Meet Our Team
Keith R. Jerome, MD, PhD
Associate Member, Vaccine and Infectious Disease Division / Clinical Research Division
Fred Hutchinson Cancer Research Center
Professor and Head, Virology Division / Department of Laboratory Medicine, University of Washington
Dr. Keith Jerome’s laboratory has considerable experience in the study of chronic and latent viral infections, and the mechanisms by which these viruses evade the host immune response. More recently they have sought to apply newer technologies, such as homing endonucleases, to eliminate persistent reservoirs of viruses such as HIV, hepatitis B virus, and herpes simplex virus. In addition to his basic science background, Dr. Jerome is also Head of the UW Virology Division and Director of the UW Molecular Virology Laboratory, which performs >45,000 diagnostic virology tests each year, and >100,000 research assays. He currently serves as PI for the Laboratory Core of the Hepatitis B Research Network, developing and coordinating testing and result reporting for 28 sites throughout the US and Canada.

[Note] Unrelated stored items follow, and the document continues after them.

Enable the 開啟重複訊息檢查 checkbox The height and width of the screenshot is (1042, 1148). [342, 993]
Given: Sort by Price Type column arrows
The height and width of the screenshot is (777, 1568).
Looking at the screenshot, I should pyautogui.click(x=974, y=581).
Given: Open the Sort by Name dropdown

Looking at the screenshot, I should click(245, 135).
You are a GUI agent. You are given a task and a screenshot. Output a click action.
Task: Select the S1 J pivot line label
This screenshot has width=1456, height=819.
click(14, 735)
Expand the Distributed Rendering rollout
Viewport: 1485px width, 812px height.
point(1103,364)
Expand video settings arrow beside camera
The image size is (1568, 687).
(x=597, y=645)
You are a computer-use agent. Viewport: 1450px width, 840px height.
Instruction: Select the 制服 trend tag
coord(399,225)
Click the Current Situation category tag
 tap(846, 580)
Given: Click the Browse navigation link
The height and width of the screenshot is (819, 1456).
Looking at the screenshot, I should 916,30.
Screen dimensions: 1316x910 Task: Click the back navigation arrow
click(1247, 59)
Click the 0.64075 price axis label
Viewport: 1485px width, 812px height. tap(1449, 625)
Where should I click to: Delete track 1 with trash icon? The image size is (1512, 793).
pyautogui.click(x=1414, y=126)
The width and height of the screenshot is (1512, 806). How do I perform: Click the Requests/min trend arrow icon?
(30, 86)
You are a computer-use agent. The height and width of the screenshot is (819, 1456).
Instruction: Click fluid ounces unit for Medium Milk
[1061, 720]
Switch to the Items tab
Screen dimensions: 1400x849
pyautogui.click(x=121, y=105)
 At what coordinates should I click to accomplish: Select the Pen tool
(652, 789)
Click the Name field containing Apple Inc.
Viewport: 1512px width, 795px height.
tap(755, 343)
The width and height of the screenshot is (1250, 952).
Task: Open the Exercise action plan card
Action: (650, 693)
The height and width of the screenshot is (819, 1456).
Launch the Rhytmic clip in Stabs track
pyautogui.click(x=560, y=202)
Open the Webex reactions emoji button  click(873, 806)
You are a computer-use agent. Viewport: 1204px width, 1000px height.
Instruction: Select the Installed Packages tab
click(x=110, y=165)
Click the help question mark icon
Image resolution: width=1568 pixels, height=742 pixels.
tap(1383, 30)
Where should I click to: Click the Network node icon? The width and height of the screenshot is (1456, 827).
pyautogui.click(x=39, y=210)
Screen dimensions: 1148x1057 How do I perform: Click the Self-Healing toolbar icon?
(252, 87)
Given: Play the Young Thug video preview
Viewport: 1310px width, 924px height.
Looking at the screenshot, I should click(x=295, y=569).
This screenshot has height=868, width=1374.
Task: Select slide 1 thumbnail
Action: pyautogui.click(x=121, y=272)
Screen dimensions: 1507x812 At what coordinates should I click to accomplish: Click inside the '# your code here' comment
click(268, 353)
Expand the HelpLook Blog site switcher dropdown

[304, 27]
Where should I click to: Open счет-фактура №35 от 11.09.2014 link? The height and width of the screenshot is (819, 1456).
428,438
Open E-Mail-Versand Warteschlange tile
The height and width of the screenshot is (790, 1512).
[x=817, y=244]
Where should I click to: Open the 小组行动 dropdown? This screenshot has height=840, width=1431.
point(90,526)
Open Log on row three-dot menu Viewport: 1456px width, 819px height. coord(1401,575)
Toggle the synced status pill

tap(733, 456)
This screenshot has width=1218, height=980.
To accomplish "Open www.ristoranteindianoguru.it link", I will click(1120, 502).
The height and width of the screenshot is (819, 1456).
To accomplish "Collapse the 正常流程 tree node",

Christine Johnston, MD, MPH
Assistant Professor, Department of Medicine, University of Washington
Affiliate Investigator, Virology and Infectious Diseases Division, Fred Hutchinson Cancer Research Center
Dr. Christine Johnston has nearly a decade of experience caring for HIV-infected patients as a primary care provider. In addition, as an infectious diseases attending physician on the Seattle Cancer Care Alliance/University of Washington cancer service, she has unique experience caring for HIV infected patients undergoing chemotherapy and stem cell transplantation. Dr. Johnston has an active clinical research program with a focus on herpes simplex virus infection. She has been the principal investigator of several observational and interventional studies in both HIV-uninfected and HIV-infected individuals. As the Associate Medical Director of the University of Washington Virology Research Clinic, she closely collaborates with basic virologists and immunologists.
Hans-Peter Kiem, MD
Member, Clinical Research Division, Fred Hutchinson Cancer Research Center
José Carreras / E. Donnall Thomas Endowed Chair for Cancer Research
Professor of Medicine / Oncology / Adjunct Professor of Pathology, University of Washington School of Medicine
Dr. Hans-Peter Kiem has more than 20 years of experience with hematopoietic cell transplantation and more than 15 years of experience with gene transfer and gene therapy studies. Dr. Kiem is Director of the preclinical and clinical vector program and thus has extensive experience in the generation and production of most viral and nonviral gene transfer techniques. A significant focus of Dr. Kiem’s lab is to use gene transfer technology to study hematopoietic stem cell biology and more recently also induced pluripotent stem cells (iPSCs). They study stem cell biology and gene transfer technologies in small and large animal models to facilitate the translation to clinical applications, with the goal of developing novel stem cell-based treatment strategies for patients with genetic, infectious and malignant diseases. Dr. Kiem currently has 2 clinical protocols to study the use of gene-modified hematopoietic stem cells in patients.
Ann E. Woolfrey, MD
Associate Member, Clinical Research Division, Fred Hutchinson Cancer Research Center
Professor, Department of Pediatrics, University of Washington
Dr. Ann Woolfrey has led more than 20 clinical protocols at FHCRC, primarily aimed at improving outcome after HCT for treatment of nonmalignant disorders. In 2010, Dr. Woolfrey helped establish the FHCRC/Harborview Hospital as a primary site in the AIDS Malignancy Consortium (AMC), and is currently principal investigator of 2 active protocols studying HCT in patients with HIV. In addition, she is Medical Director of the Unrelated Donor (URD) Program at the FHCRC/Seattle Cancer Care Alliance – one of the largest URD programs in the world. Dr. Woolfrey collaborates with laboratory investigators in a number of areas, including improving transplant outcomes, performing multi-center pilot studies and for retrospective analyses of registry data.